Durante este período, las fuerzas de ocupación alemana también obtuvieron ayuda por parte de sus auxiliares musulmanes, agrupados en la 13a división SS “Handshar”. Todo este pasado tuvo su eco en la guerra de 1992, que supuso una lucha a muerte entre croatas, bosniacos (bosnios musulmanes) y serbios; los tres grupos étnicos que forman hoy los pueblos constituyentes de Bosnia y Herzegovina. En el país se enfrentan memorias colectivas opuestas, cada una nutrida de rencores por los crímenes de antaño. Entre ellas destaca la masacre de Srebrenica, en julio de 1995, en la que miles de musulmanes fueron asesinados por las tropas del ejército yugoslavo, mayoritariamente compuesto por serbios. Acusados de fomentar un genocidio contra los bosniacos musulmanes, los serbios percibieron la guerra, a su vez, como un renacer del intento de exterminio que habían sufrido en los años 40 por parte de los nacionalistas croatas. “La República Srpska es una respuesta frente a este peligro”, concluye Dusan Pavlovič.
El gobierno de la República Srpska mantiene un pulso con las instituciones centrales de Sarajevo a las que acusa de no respetar los Acuerdos de Dayton y de ser intervenidas por fuerzas extranjeras
Desde hace varios años, el gobierno de la República Srpska mantiene un pulso con las instituciones centrales de Sarajevo a las que acusa de no respetar los Acuerdos de Dayton y de ser intervenidas por fuerzas extranjeras. Su presidente, Milorad Dodik, ha sido sancionado por los EE UU debido a las medidas aprobadas por su gobierno que tienden a ampliar las competencias de la pequeña república frente al poder central. Para el gobierno de Banja Luka, la independencia es una cuestión de supervivencia, o por lo menos así lo defiende. Sin embargo, los discursos nacionalistas o identitarios no responden a las aspiraciones económicas de la juventud. “Yo nunca tuve problemas en relacionarme con croatas, bosniacos ni con nadie”, explica Biljana, una serbia de 28 años.
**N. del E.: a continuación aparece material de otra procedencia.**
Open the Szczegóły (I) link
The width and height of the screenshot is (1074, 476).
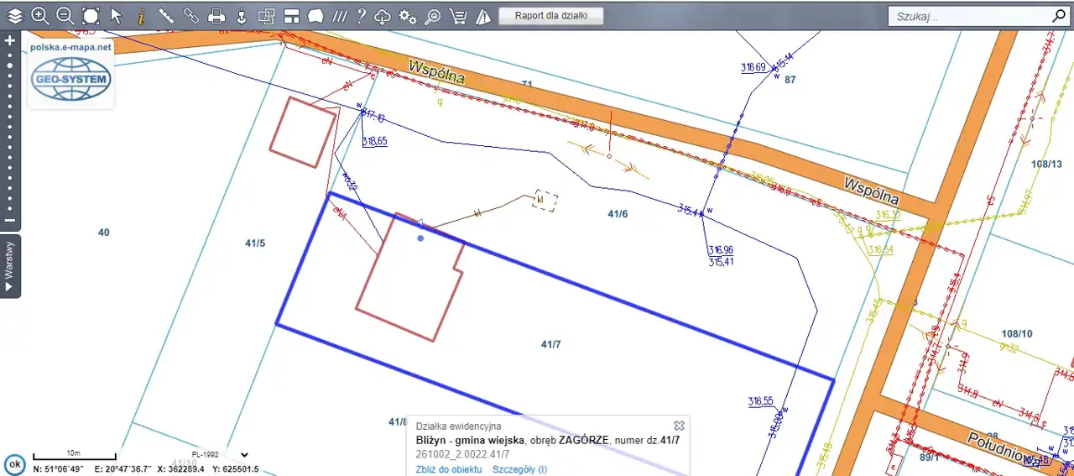(519, 469)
Antigua estudiante de idiomas en Banja Luka, la mujer está actualmente en el paro y critica la falta de oportunidades en su país. “La independencia o no de la República Srpska no es algo que me preocupe, ni a mí ni a mis amigos, muchos se quieren ir de aquí”. Según el Informe sobre las Migraciones en el Mundo de 2020, Bosnia y Herzegovina es el segundo país europeo que experimentó la disminución poblacional más importante (después de Lituania) entre 2009 y 2019.
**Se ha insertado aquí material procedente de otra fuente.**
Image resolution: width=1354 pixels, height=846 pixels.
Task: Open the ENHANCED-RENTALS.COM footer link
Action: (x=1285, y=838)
¿Volverá la guerra a los Balcanes? Lo seguro es que las fronteras siguen siendo puntos candentes; no obstante, sería un error ver las tensiones como resultados del enfrentamiento entre naciones incapaces de convivir. La destrucción de Yugoslavia y de su modelo multiétnico no habría sido posible sin la participación de las grandes potencias europeas y de los Estados Unidos. Ignorando las consecuencias, trazaron nuevas fronteras favoreciendo a unos a costa de otros. “Occidente quería controlar la región y acercarse a Rusia”, analiza el historiador Aleksandar Gudzić. Como muestra de ello, la base militar estadounidense Camp Bondsteel, construida en junio de 1999, situada en Kosovo y que proporciona una posición geoestratégica de gran importancia al país. Mientras tanto, los odios se acumulan. Como un aviso, en las paredes de algunas ciudades del norte de Kosovo, puede leerse “¡Fuera OTAN, esto es Serbia!”